Structured data on the results of clinical trials is available from two main sources: registers that accept results reporting, such as ClinicalTrials.gov and ISRCTN (International Standard Randomised Controlled Trial Number), and structured data that has been manually extracted from free text reports on trials by researchers conducting systematic reviews or other research. This can include structured data on the characteristics of the trial (such as number of participants or a description of the interventions using standard dictionaries) or the results of a trial (to populate fields in meta-analysis software), as well as data on the conduct of a trial or its methodological shortcomings; for example, many trials have had their risk of bias graded on various aspects of trial design using standard tools such as the Cochrane Risk of Bias Assessment Tool.
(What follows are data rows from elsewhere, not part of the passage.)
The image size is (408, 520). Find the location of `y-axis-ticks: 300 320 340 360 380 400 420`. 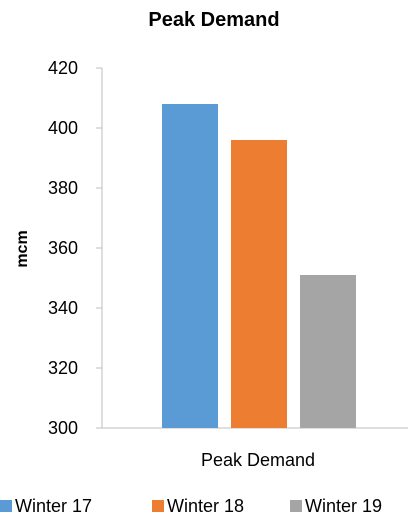

y-axis-ticks: 300 320 340 360 380 400 420 is located at coordinates (75, 248).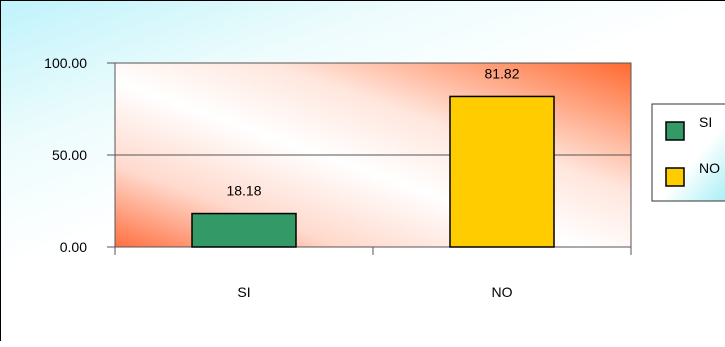 The width and height of the screenshot is (725, 347). What do you see at coordinates (74, 247) in the screenshot?
I see `y-tick-label: 0.00` at bounding box center [74, 247].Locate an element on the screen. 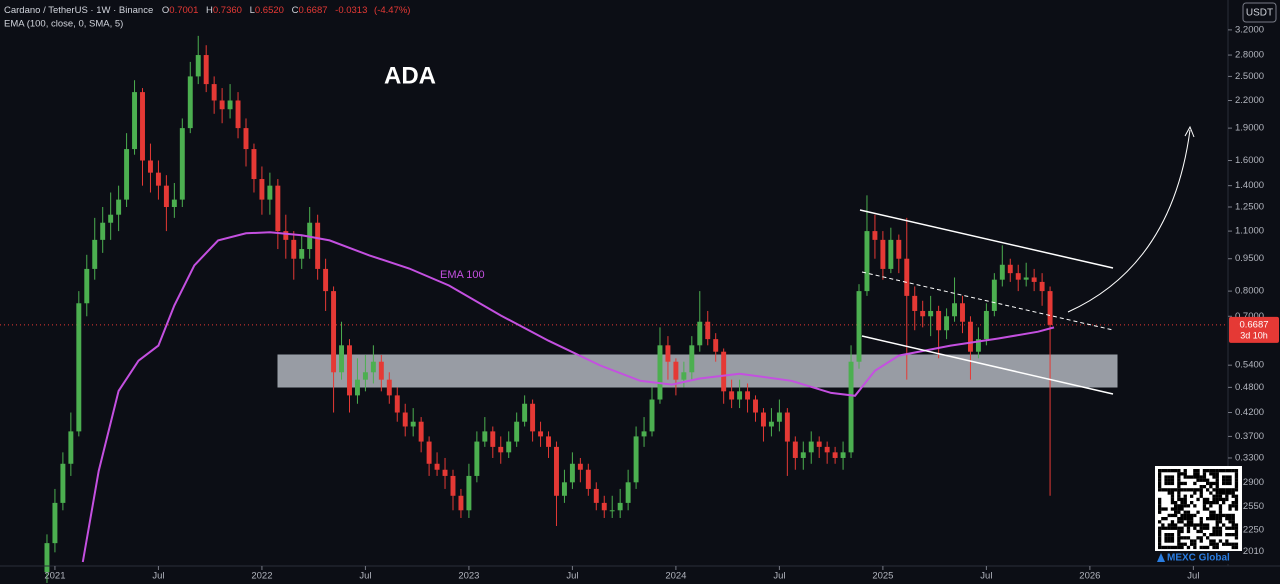 The height and width of the screenshot is (584, 1280). y-tick-label: 1.4000 is located at coordinates (1250, 186). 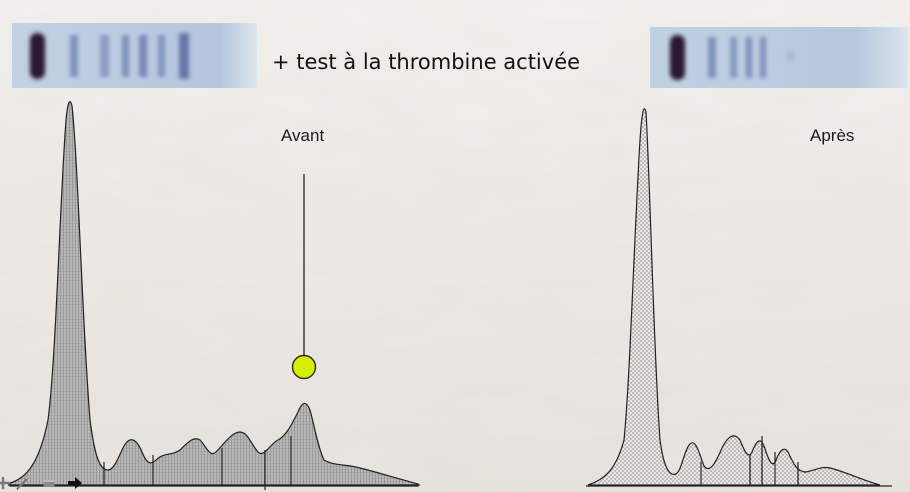 I want to click on pen-icon, so click(x=23, y=483).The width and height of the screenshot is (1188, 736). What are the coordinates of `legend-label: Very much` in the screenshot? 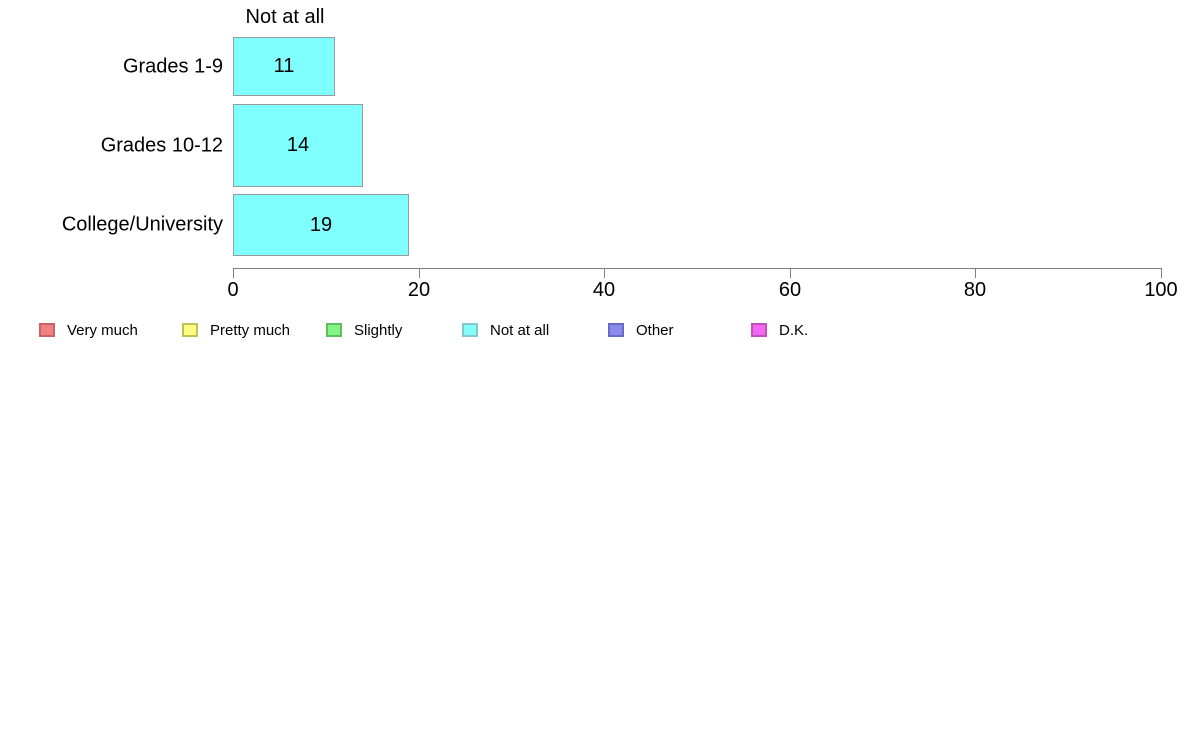 It's located at (102, 330).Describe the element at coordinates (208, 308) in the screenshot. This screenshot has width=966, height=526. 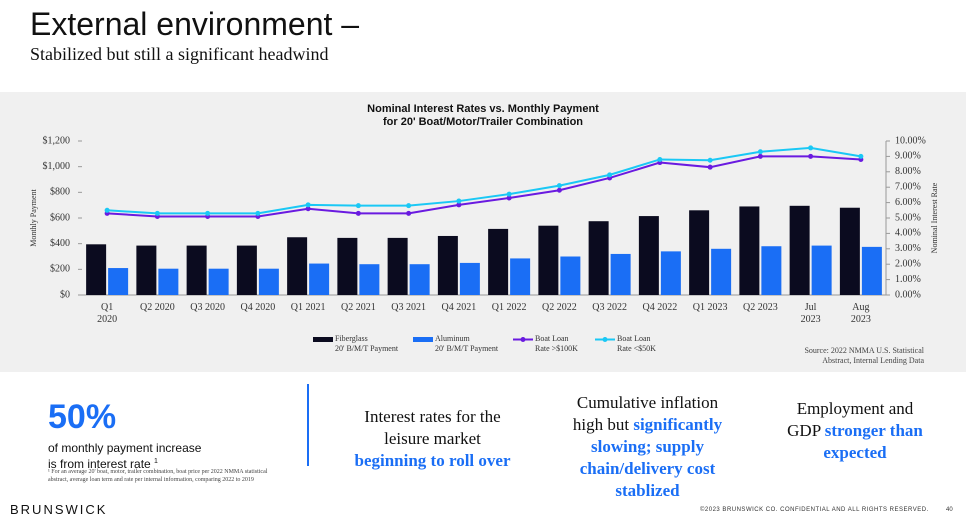
I see `x-tick-label: Q3 2020` at that location.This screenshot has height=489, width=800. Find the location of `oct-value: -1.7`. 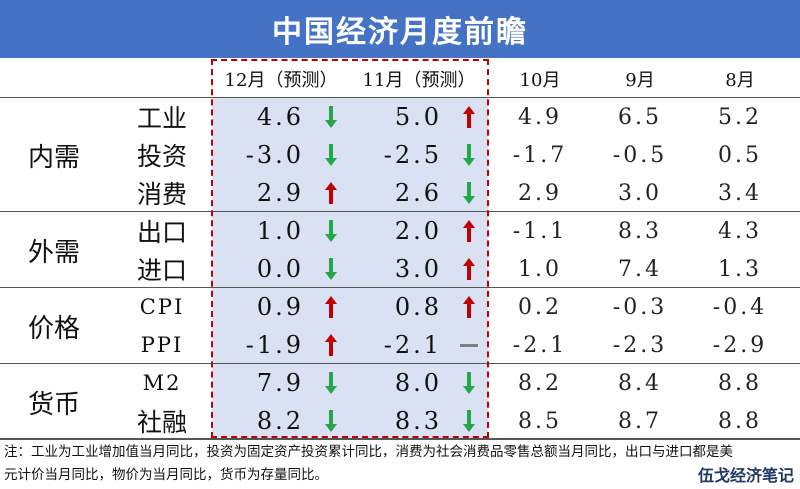

oct-value: -1.7 is located at coordinates (540, 155).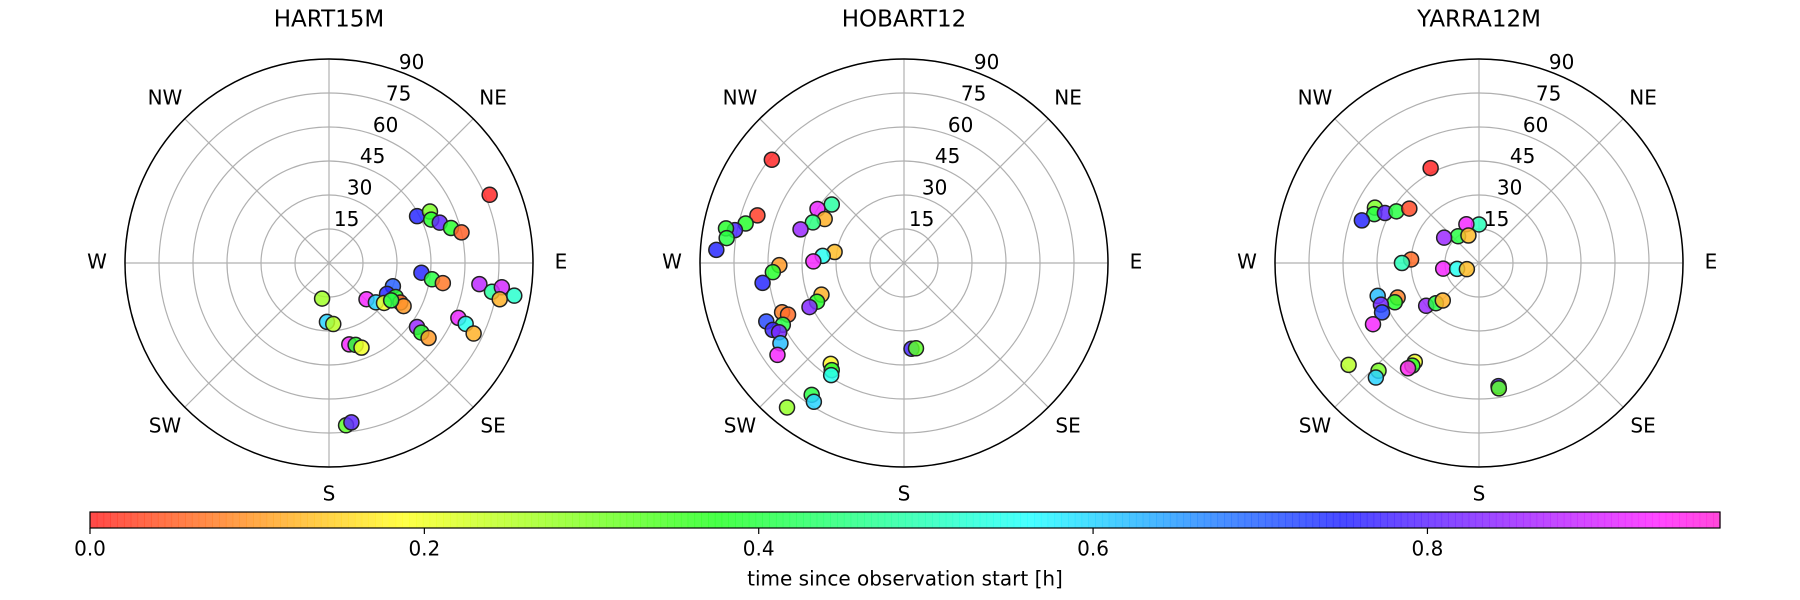  Describe the element at coordinates (90, 549) in the screenshot. I see `colorbar-tick-label: 0.0` at that location.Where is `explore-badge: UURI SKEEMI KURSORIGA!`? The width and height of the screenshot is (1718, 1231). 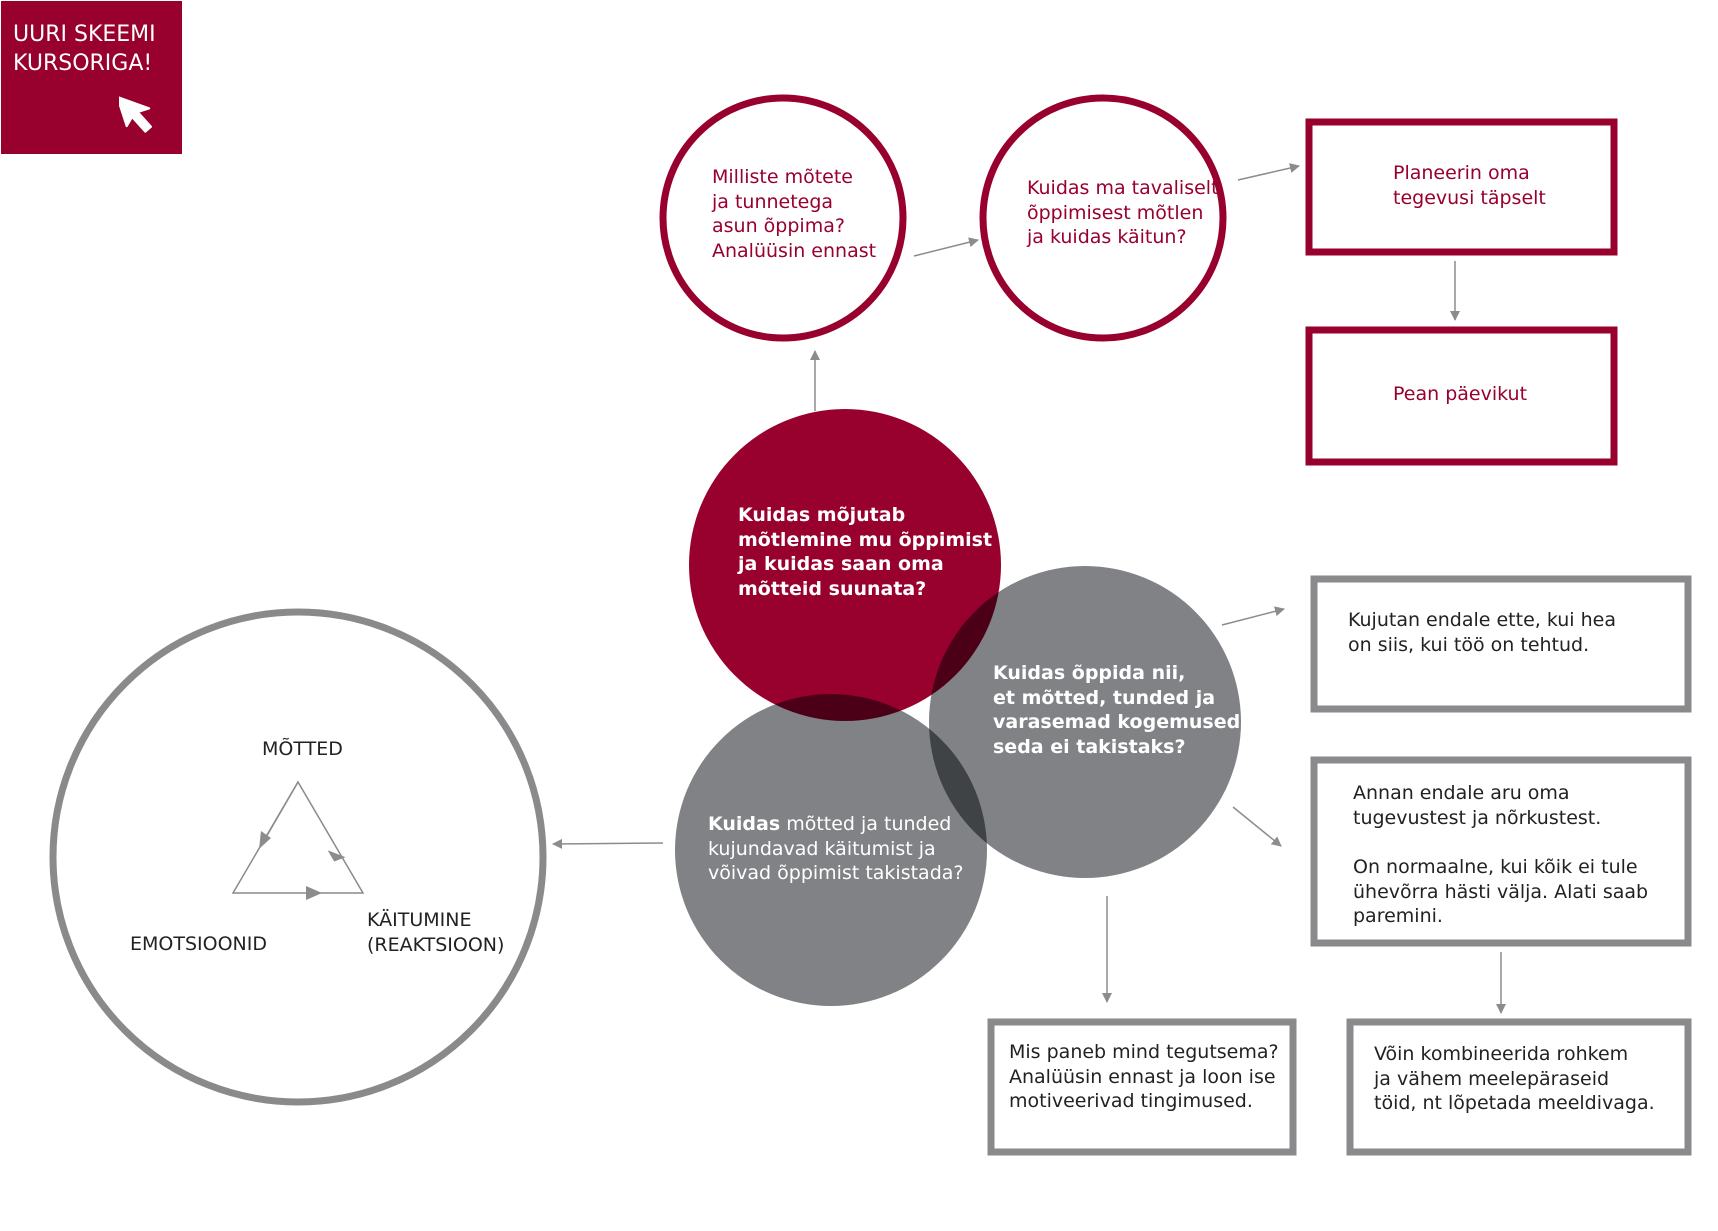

There is also a Systematic Review Data Repository (SRDR) archiving structured data that has been extracted manually in the course of producing systematic reviews. SRDR is managed by the Agency for Healthcare Research and Quality (AHRQ), which has already begun to pool such data .
Trial paperwork includes protocols, lay summaries, and statistical analysis plans, as well as documents often currently regarded as “internal”, such as blank case report forms, blank consent forms, ethical approval documents, and patient information sheets. These are generally poorly accessible and rarely indexed, but they can contain salient information. For example, it was only by examination of case report forms that the team conducting the Cochrane review on oseltamivir and complications of influenza were able to establish that the diagnostic criterion for pneumonia was “patient self-report” rather than more conventional methods such as chest x-ray, sputum, and/or medical examination . As another example, when presented with a trial in which the control group received a treatment which seems to be lower than the usual standard of care, a researcher or other interested party may wish to see the consent form to establish whether the benefits and risks of participation were clearly explained to patients. Lastly, ethics committee or institutional review board paperwork may contain information on how any potential risks were discussed or mitigated or may act as an additional source of information to identify undisclosed switching of primary and secondary endpoints. By placing all of this information side by side, identifying such inconsistencies becomes more straightforward and therefore may reasonably be expected to become more commonplace.
Manually populating the database for all documents and data on all trials would be desirable, but it would be a major information curation project requiring very significant financial support. We initially aim to populate the database in sections, with breadth and depth in different areas, through a range of approaches, including web-scraping, basic record linkage techniques, curated crowd-sourcing, and imports or donations of existing structured and linked data.